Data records
[Start of Attachment]

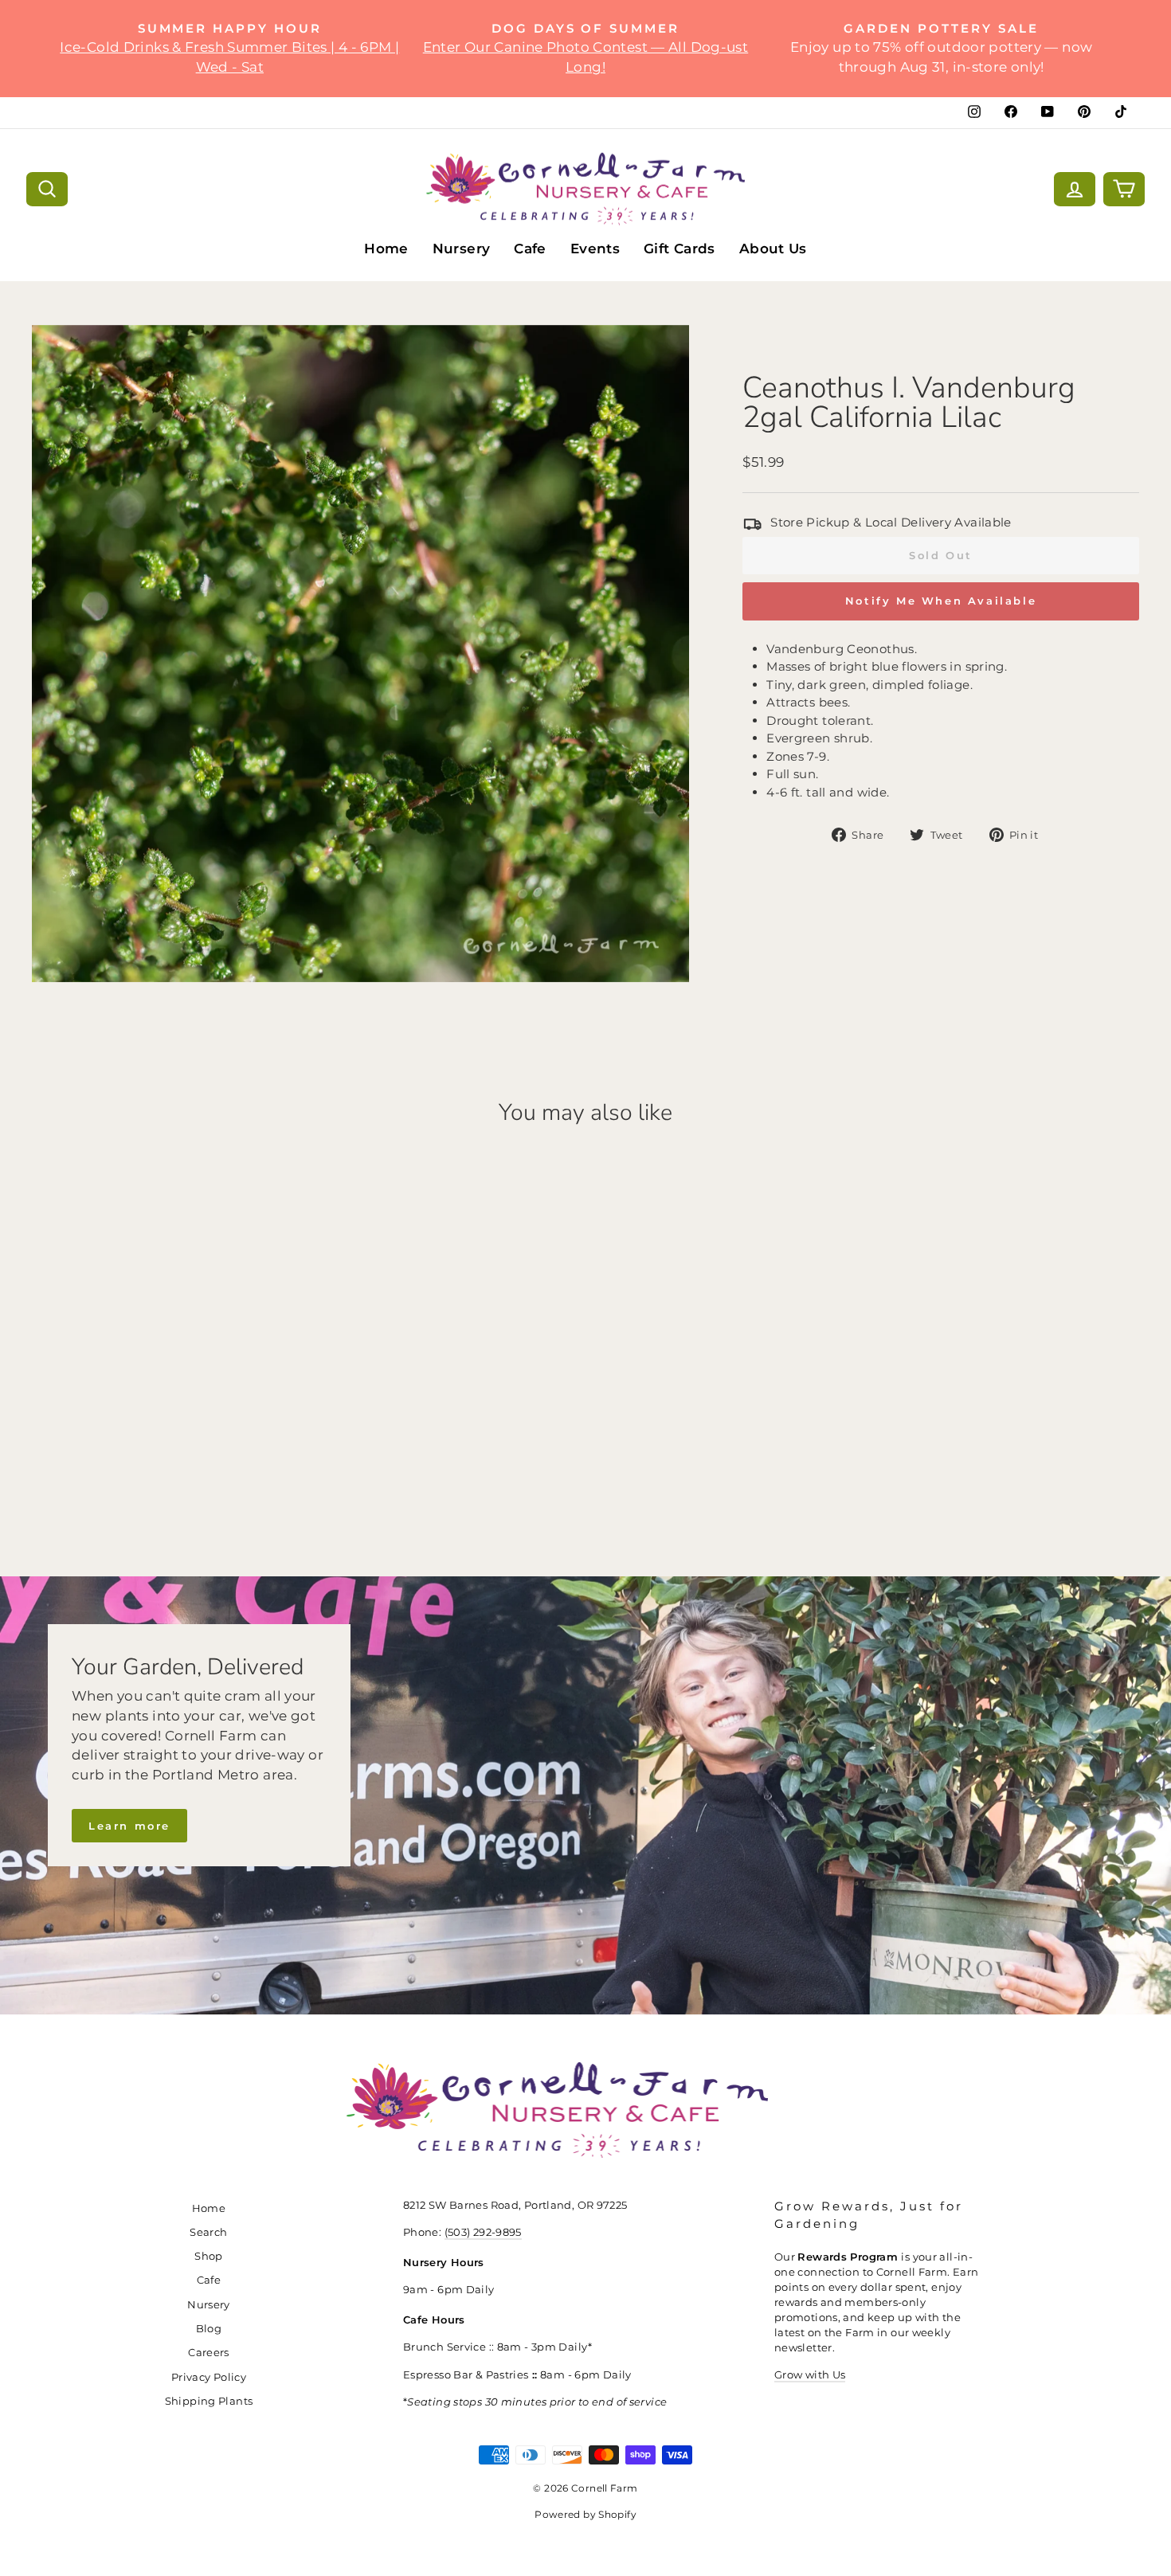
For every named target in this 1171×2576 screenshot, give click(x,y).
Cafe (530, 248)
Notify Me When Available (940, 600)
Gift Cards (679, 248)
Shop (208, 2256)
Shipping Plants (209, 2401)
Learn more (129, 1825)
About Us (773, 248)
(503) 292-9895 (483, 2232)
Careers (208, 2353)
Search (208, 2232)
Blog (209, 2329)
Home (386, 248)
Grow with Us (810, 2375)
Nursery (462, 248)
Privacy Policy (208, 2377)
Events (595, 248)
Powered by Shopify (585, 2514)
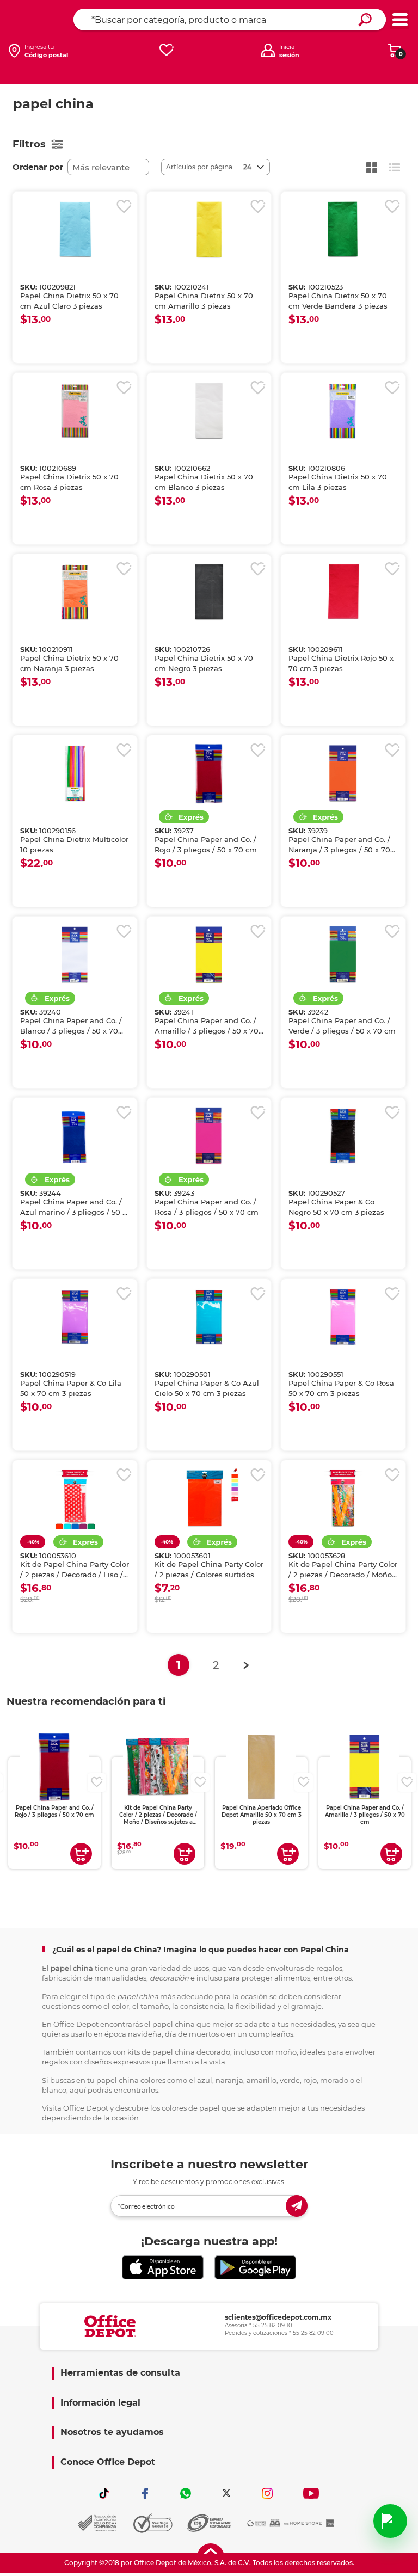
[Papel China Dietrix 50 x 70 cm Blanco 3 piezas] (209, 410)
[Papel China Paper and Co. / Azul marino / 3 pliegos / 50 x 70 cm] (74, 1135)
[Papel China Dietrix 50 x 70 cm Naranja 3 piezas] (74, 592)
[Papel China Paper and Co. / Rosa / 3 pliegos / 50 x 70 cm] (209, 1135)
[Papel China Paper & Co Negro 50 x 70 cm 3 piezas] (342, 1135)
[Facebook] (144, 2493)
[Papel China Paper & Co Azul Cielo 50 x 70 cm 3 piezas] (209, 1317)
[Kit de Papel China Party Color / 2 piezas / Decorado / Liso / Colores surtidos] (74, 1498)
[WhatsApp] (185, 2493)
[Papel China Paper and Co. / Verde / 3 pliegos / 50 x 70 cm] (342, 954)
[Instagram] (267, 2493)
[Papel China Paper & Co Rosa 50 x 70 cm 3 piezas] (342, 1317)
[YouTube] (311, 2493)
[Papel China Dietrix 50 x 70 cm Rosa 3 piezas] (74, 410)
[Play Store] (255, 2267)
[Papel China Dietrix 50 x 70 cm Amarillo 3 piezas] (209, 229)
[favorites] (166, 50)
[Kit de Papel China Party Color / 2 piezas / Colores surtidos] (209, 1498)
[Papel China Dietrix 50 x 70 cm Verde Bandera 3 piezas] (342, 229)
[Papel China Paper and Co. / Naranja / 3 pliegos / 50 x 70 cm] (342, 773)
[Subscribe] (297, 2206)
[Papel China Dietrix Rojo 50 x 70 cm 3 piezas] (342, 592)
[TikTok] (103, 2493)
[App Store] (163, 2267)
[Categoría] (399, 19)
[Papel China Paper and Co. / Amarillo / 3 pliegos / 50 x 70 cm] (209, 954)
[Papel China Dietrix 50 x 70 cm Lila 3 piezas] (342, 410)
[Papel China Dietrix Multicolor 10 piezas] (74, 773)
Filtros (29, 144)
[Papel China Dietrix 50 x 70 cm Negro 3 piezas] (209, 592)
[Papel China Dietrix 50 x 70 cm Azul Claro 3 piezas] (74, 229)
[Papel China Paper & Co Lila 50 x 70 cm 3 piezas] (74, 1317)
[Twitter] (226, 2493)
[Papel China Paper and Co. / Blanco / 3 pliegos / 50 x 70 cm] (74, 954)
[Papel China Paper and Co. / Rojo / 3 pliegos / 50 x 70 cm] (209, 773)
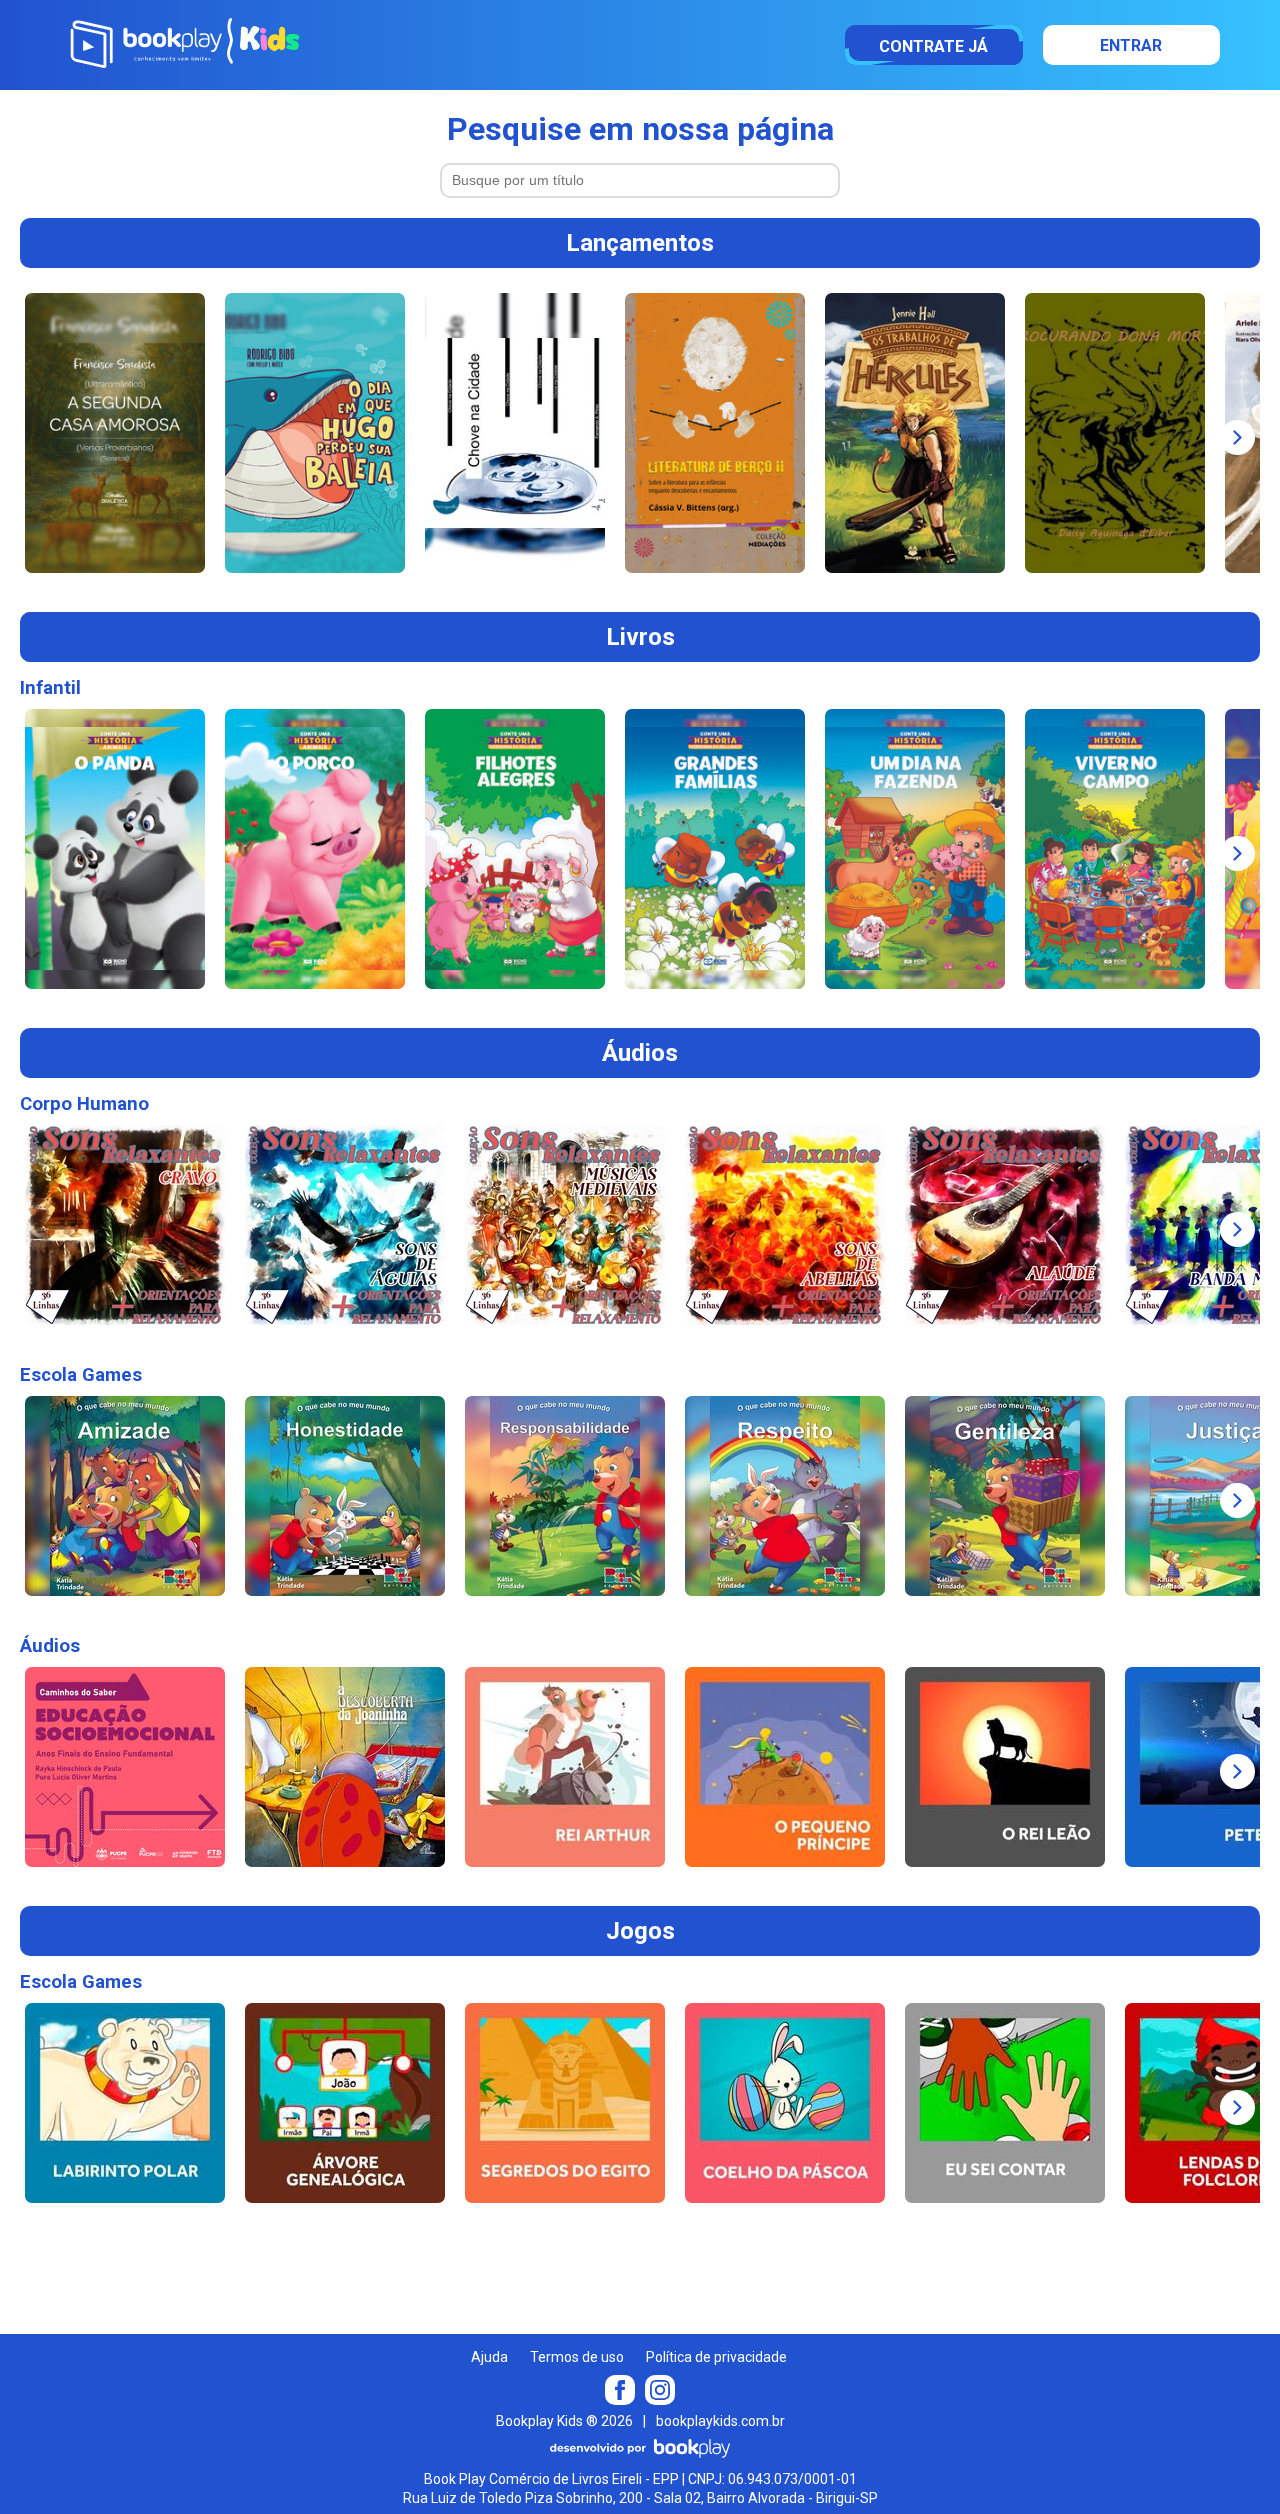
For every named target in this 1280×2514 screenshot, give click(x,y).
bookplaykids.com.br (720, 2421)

[End of Attachment]

Exercise brief. Among the entries above, locate the line with "Cafe (530, 248)" and the line with "[Papel China Paper & Co Azul". Give those two lines and all lines between them again, exactly, leaving out the pictures.

Output for this exercise.
Cafe (530, 248)
Notify Me When Available (940, 600)
Gift Cards (679, 248)
Shop (208, 2256)
Shipping Plants (209, 2401)
Learn more (129, 1825)
About Us (773, 248)
(503) 292-9895 (483, 2232)
Careers (208, 2353)
Search (208, 2232)
Blog (209, 2329)
Home (386, 248)
Grow with Us (810, 2375)
Nursery (462, 248)
Privacy Policy (208, 2377)
Events (595, 248)
Powered by Shopify (585, 2514)
[Papel China Dietrix 50 x 70 cm Blanco 3 piezas] (209, 410)
[Papel China Paper and Co. / Azul marino / 3 pliegos / 50 x 70 cm] (74, 1135)
[Papel China Dietrix 50 x 70 cm Naranja 3 piezas] (74, 592)
[Papel China Paper and Co. / Rosa / 3 pliegos / 50 x 70 cm] (209, 1135)
[Papel China Paper & Co Negro 50 x 70 cm 3 piezas] (342, 1135)
[Facebook] (144, 2493)
[Papel China Paper & Co Azul Cielo 50 x 70 cm 3 piezas] (209, 1317)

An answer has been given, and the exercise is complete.